DESCRIPTION OF THE TASK:
In the material below, find the line containing "Given: Click the" and the line containing "the page size". Output those two lines and all lines between them exactly, without pictures.

MATERIAL PROVIDED:
§
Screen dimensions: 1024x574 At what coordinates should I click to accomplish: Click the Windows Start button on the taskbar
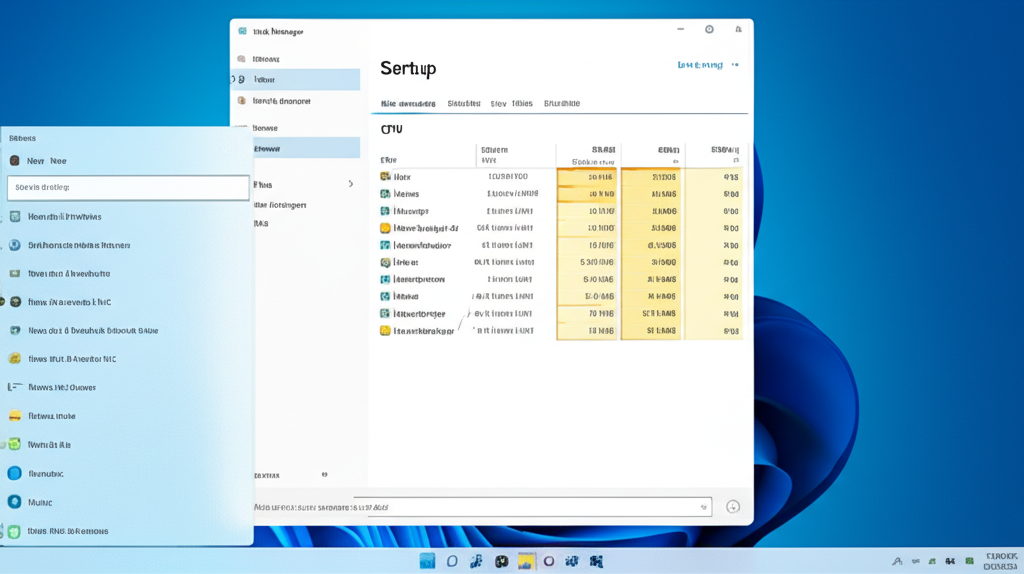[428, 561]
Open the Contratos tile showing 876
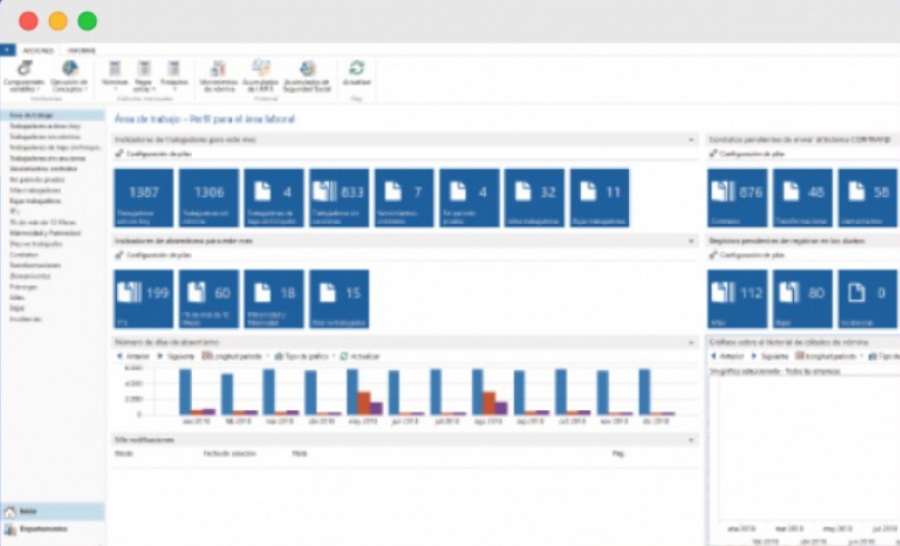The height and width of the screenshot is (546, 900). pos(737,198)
§
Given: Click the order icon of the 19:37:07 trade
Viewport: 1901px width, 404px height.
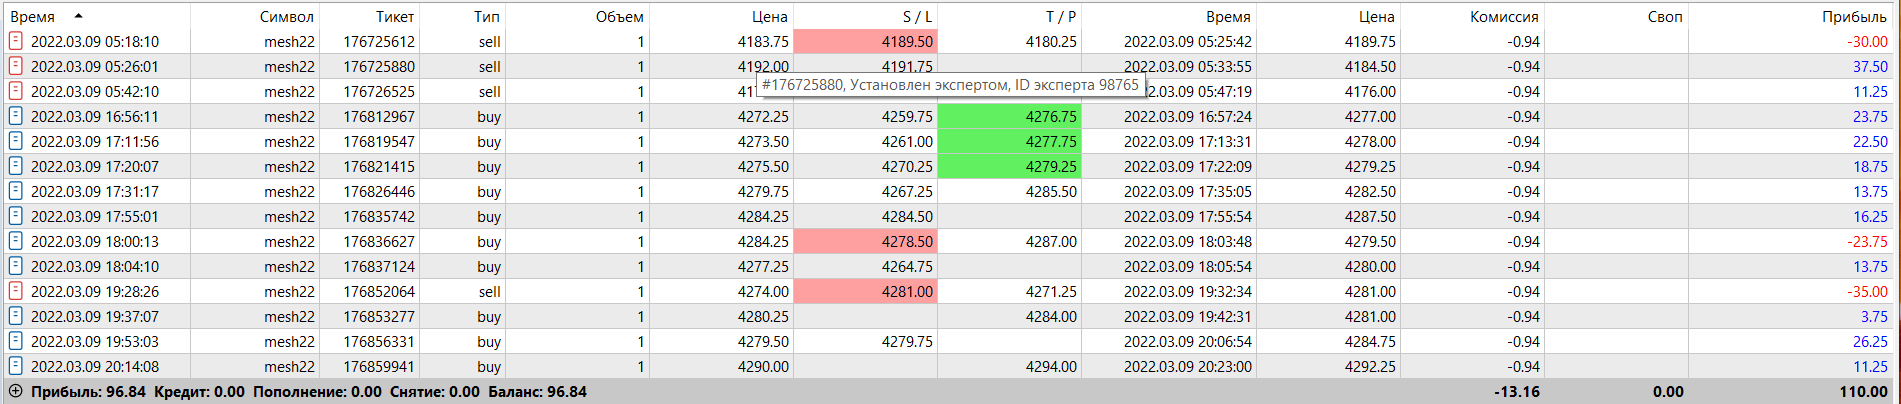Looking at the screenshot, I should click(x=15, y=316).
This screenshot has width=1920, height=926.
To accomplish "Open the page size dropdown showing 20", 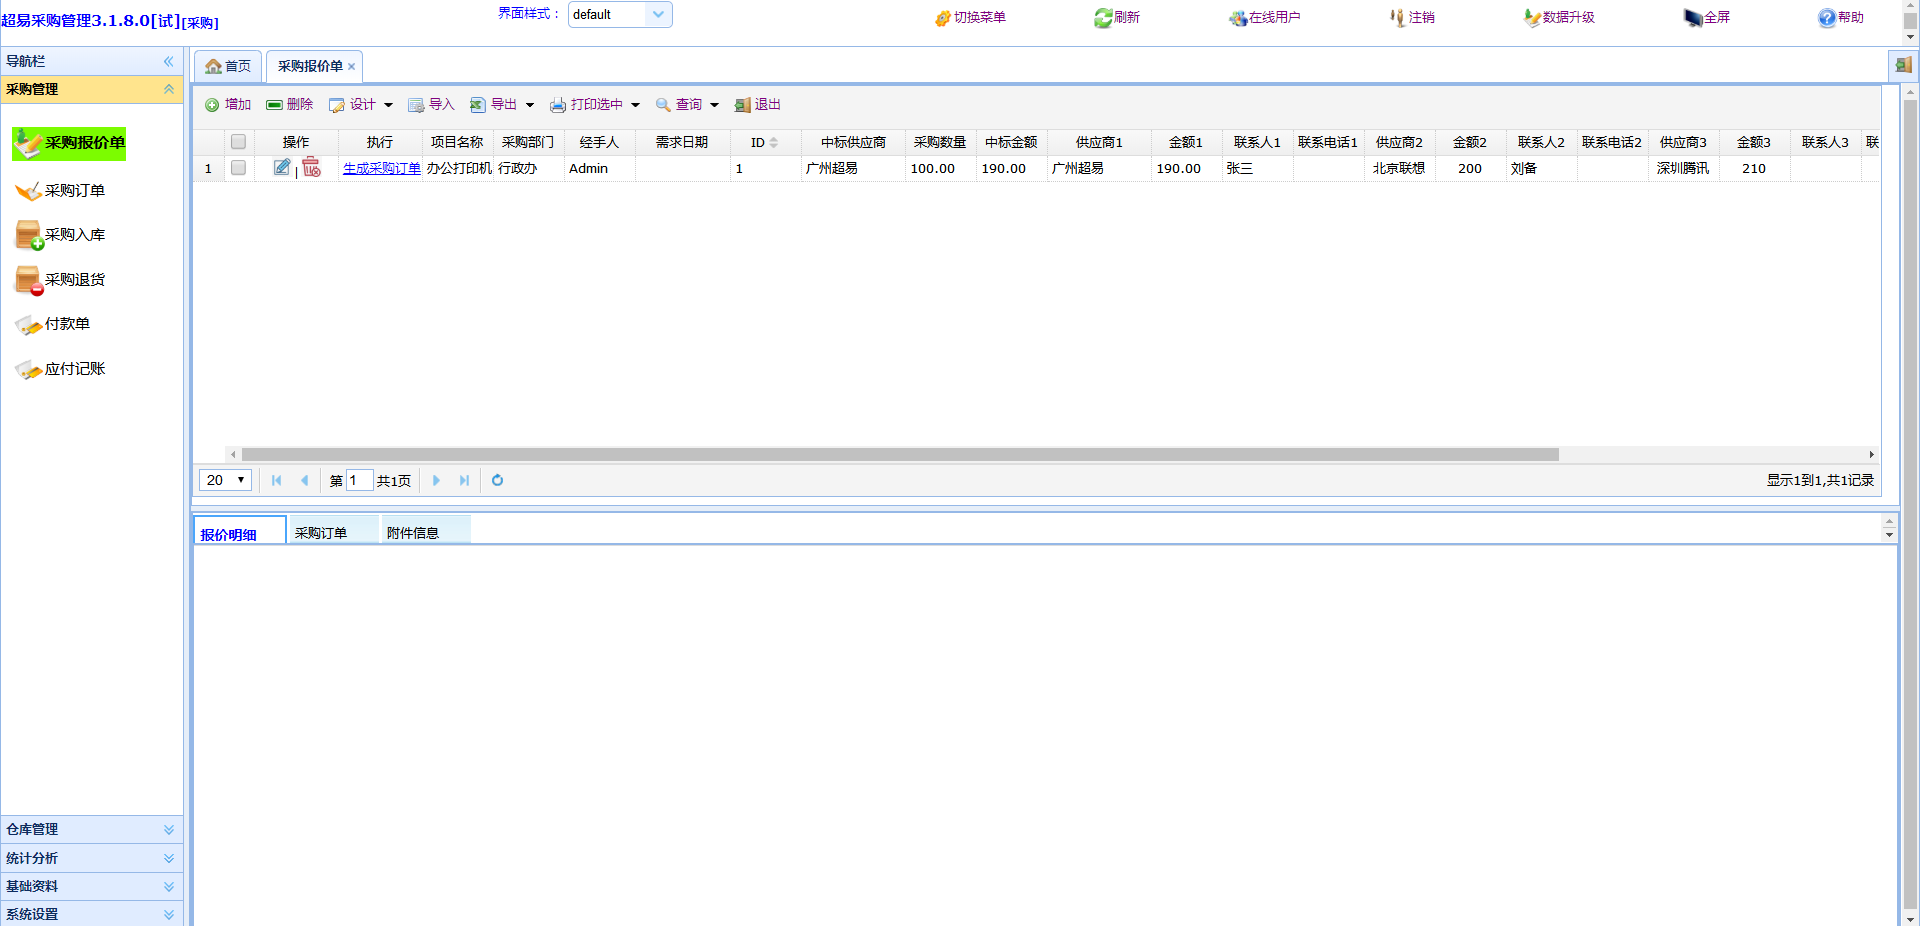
§
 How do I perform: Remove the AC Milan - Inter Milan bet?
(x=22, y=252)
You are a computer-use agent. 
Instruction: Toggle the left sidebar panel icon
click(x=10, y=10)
§
ANSWER AREA:
Given: Click the order icon of the 19:37:07 trade
Viewport: 1901px width, 404px height.
Looking at the screenshot, I should click(x=15, y=316).
This screenshot has width=1920, height=926.
To accomplish "Open the page size dropdown showing 20", 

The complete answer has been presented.